What you want is to check the spelling of some of the meds, since the doctor’s handwriting on his prescription pad is about as legible as Egyptian heiroglyphs, but you can’t. The television is off; the technician has come to take it away. You’re angry, but also exhausted, and sick. You just want to go get the medications, hope they’re the right ones, and go to sleep. On the way out you have a bad scare: you left some document on the floor in the waiting room, and the receptionist, who unbeknownst to you had been screaming your name, came up behind you and jerked you roughly for attention, then pointed, annoyed, at the paper on the floor. Harried, you pick it up and leave, aware of all eyes on you.

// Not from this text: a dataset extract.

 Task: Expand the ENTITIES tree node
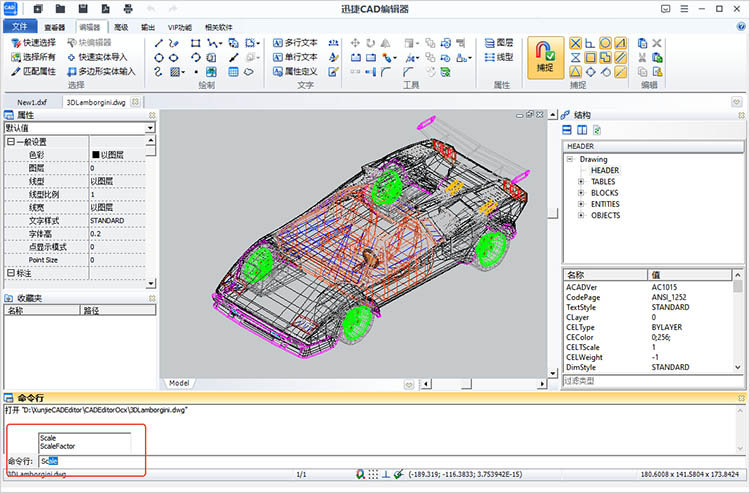coord(581,204)
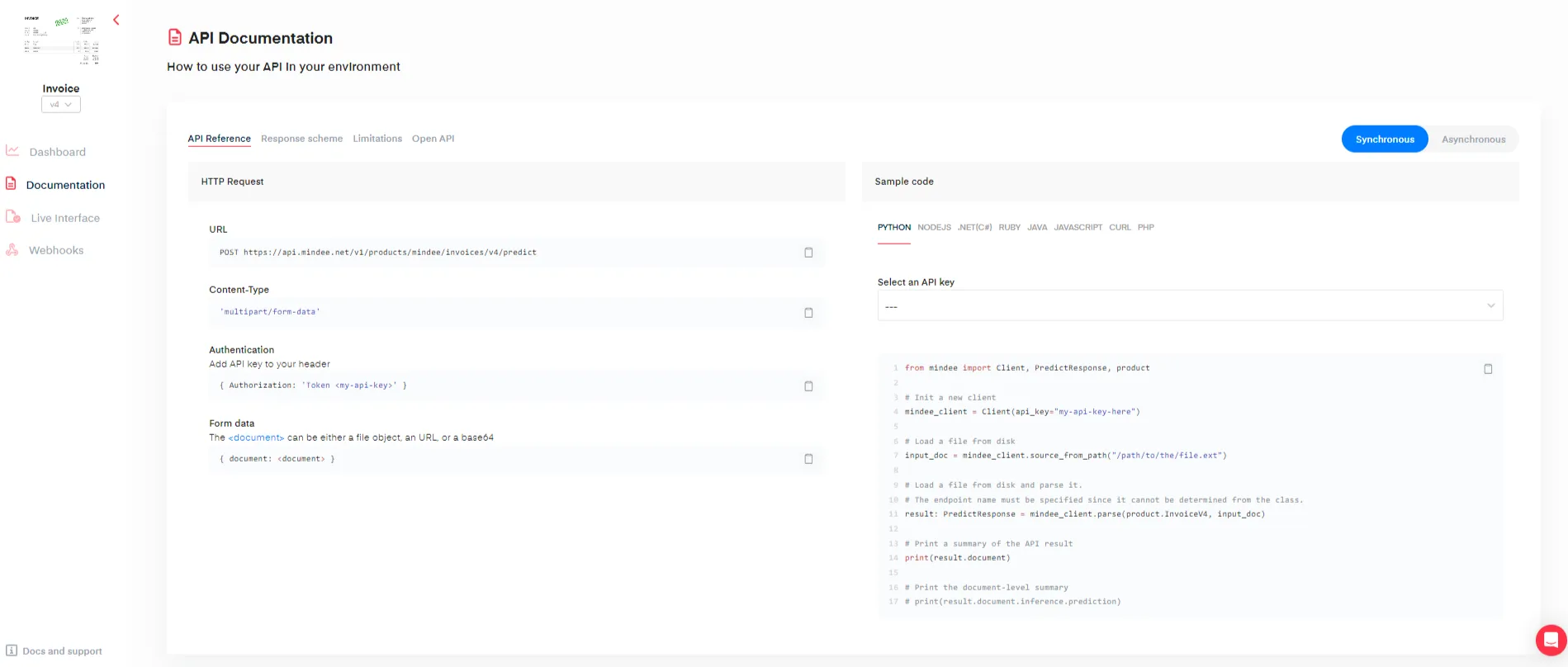The width and height of the screenshot is (1568, 667).
Task: Expand the Select an API key dropdown
Action: 1189,306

On the way out you think fondly of the days when you had a live person and your entire trip was interpreted; when the same interpreter came to all your visits and knew your case and was able to help you far more effectively; when you didn't have to waste so much time on waiting for technology, and when your Deafness wasn't a point of embarrassment and frustration. Oh, people looked at you before, talking the small talk with the terp, but at least they were looking at something you could be proud of: ASL. You don't mind if they use the VRI when they have to, but to have to go through this again and again? Ugh. And the truth is, you know no more about your health than when you started.
NOTE: I think VRI is a powerful, wonderful tool which can and should be used when a live interpreter is not available. It has its place in our lives and rightly so, because there are far too few terps to suit the extant need. But I've heard and witnessed a lot of problems, and I compiled them into this fictional account. Can these problems be dealt with? Maybe. Maybe not. Maybe this story is exaggeration. Maybe it's understating the case. But there are no unilateral studies of the use of VRI in a health care situation. The one study I found online compared VRI... to using tty-based relay systems. It's been used to show Deaf people prefer VRI. But it was not a comparison of VRI to a live interpreter at all! Anyone else have links to studies out there? I hope this fictional account helps us move forward in our understanding of the place and value of VRI, for both doctors and patients.